Reprogramming host myocytes by human embryonic stem cells derived cardiac progenitors improves remodeling and contractility of failed overloaded right ventricle

Abstract

Cell based myocardium regeneration should restore overloaded right ventricular (RV) function in grown-up congenital heart diseases. The graft of human cardiac progenitors engineered to express MLC2vGFP and differentiated from embryonic stem cells, decrease fibrosis and improve RV remodeling by a still unknown mechanism. After 5 months of an overloaded RV of a pig model of repaired Tetralogy of Fallot, a collagen patch containing 107 NKX2.5+ cardiac progenitors was applied on the epicardium of the whole RV free wall (4 treated pigs).
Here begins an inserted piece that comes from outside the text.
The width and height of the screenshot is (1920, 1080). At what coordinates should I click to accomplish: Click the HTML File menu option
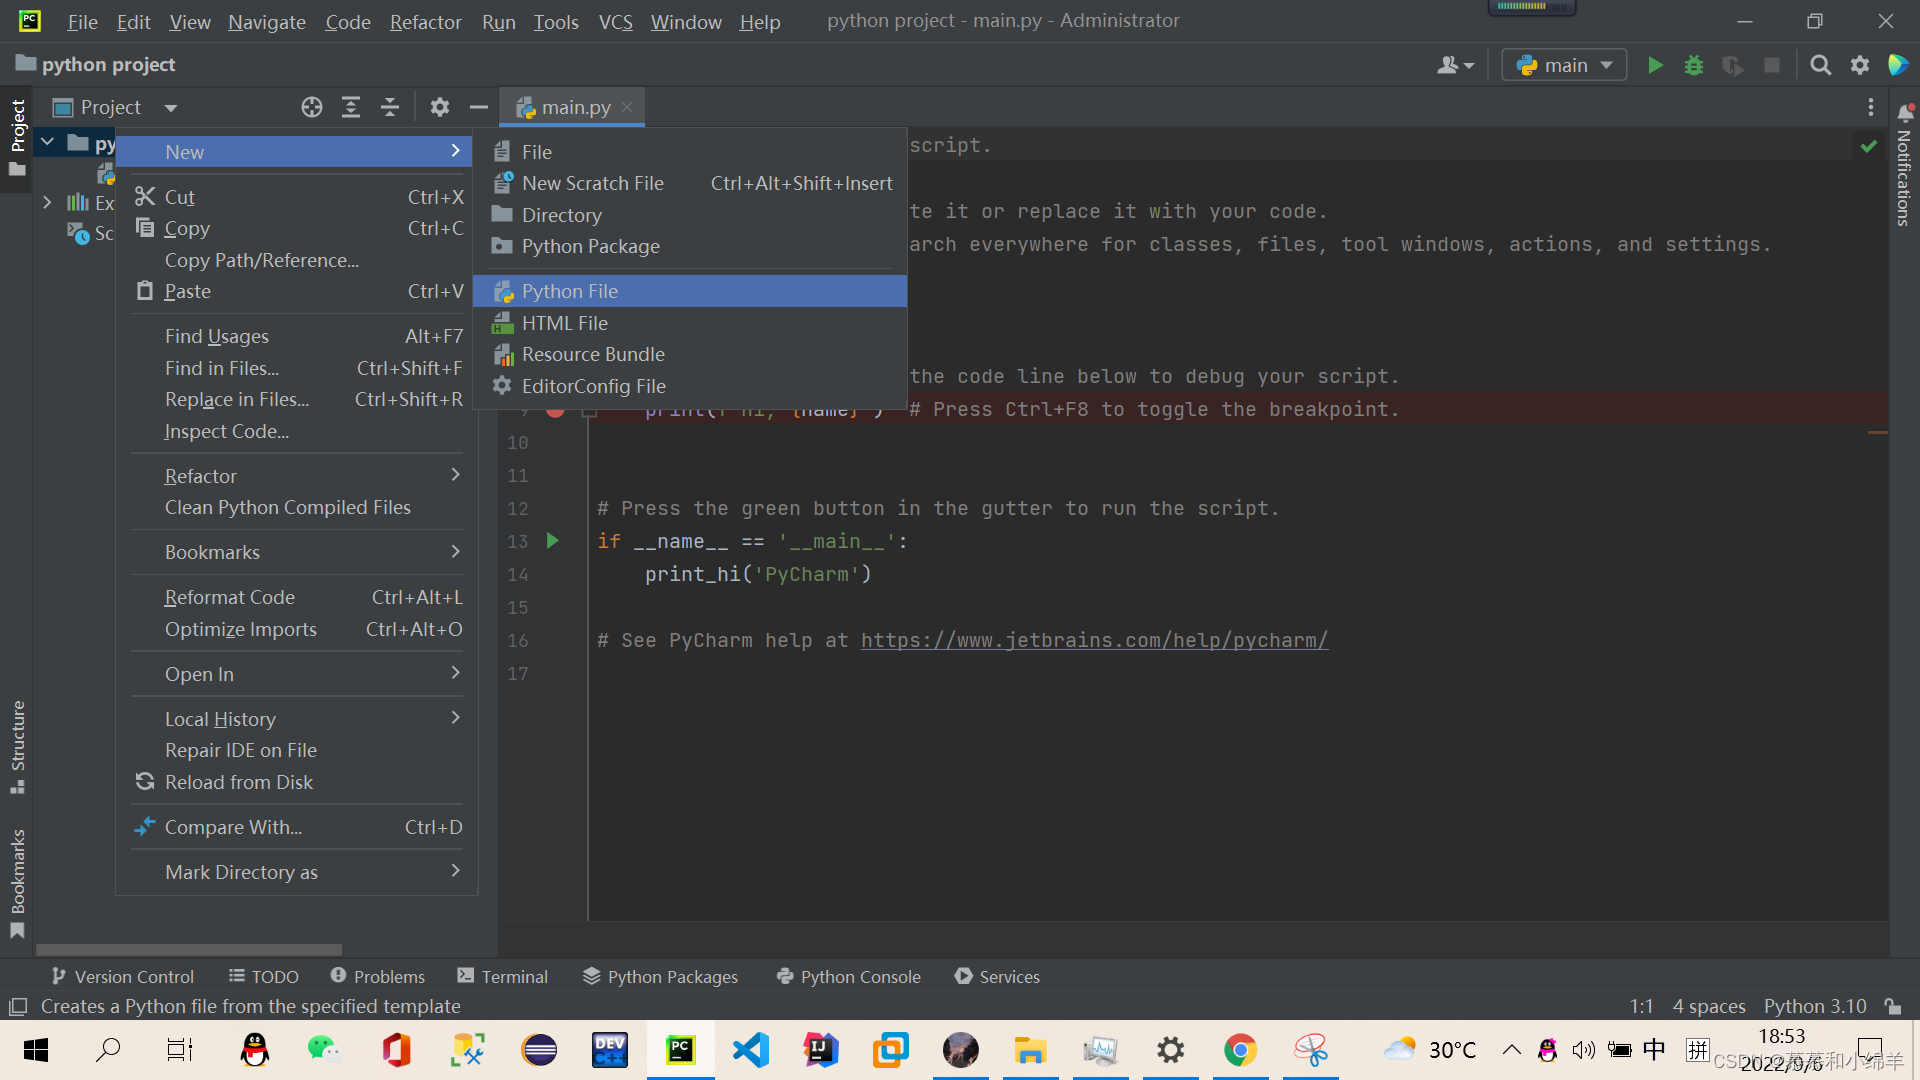pos(564,322)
A control group (n = 4) received a cell-free or no patch. Myocardial contractility was assessed by echocardiography using strain parameters before and 2 months after cell graft. Myocardial fibrosis was quantified by red Sirius staining and fibrosis genes QPCR analysis. The fate of progenitors was tracked by GFP and human-and cardiac specific markers. RV contractility improved in the treated group by contrast to control. Expression of collagen genes, and in turn RV fibrosis were significantly lower in treated animals. While differentiating human cardiac progenitors remained in the patch, other migrated through the fibrosis and differentiated in cardiomyocytes within the myocardium. These cells featured MLC2v+ sarcomeres and were surrounded by small pigproliferating Ki-67+ TnT+ cells as well as myocytes with fetal sarcomeres. Nfkb+ Oct4+ pig cells were also observed in the neighborhood. In vitro experiments revealed that expression of Nfkb+ in neonatal myocytes or their activation by IL6 reprogrammed them into Oct4+ cells that redifferentiated into cardiomyocytes. We propose that migration of progenitors through the fibrosis triggers a local inflammation. Immune cells secrete cytokines acting on a cardiomyocytic inflammasome at the origin of cell reprogramming. Reprogrammed cells redifferentiate into cardiomyocytes while proliferating, thus regenerating the myocardium.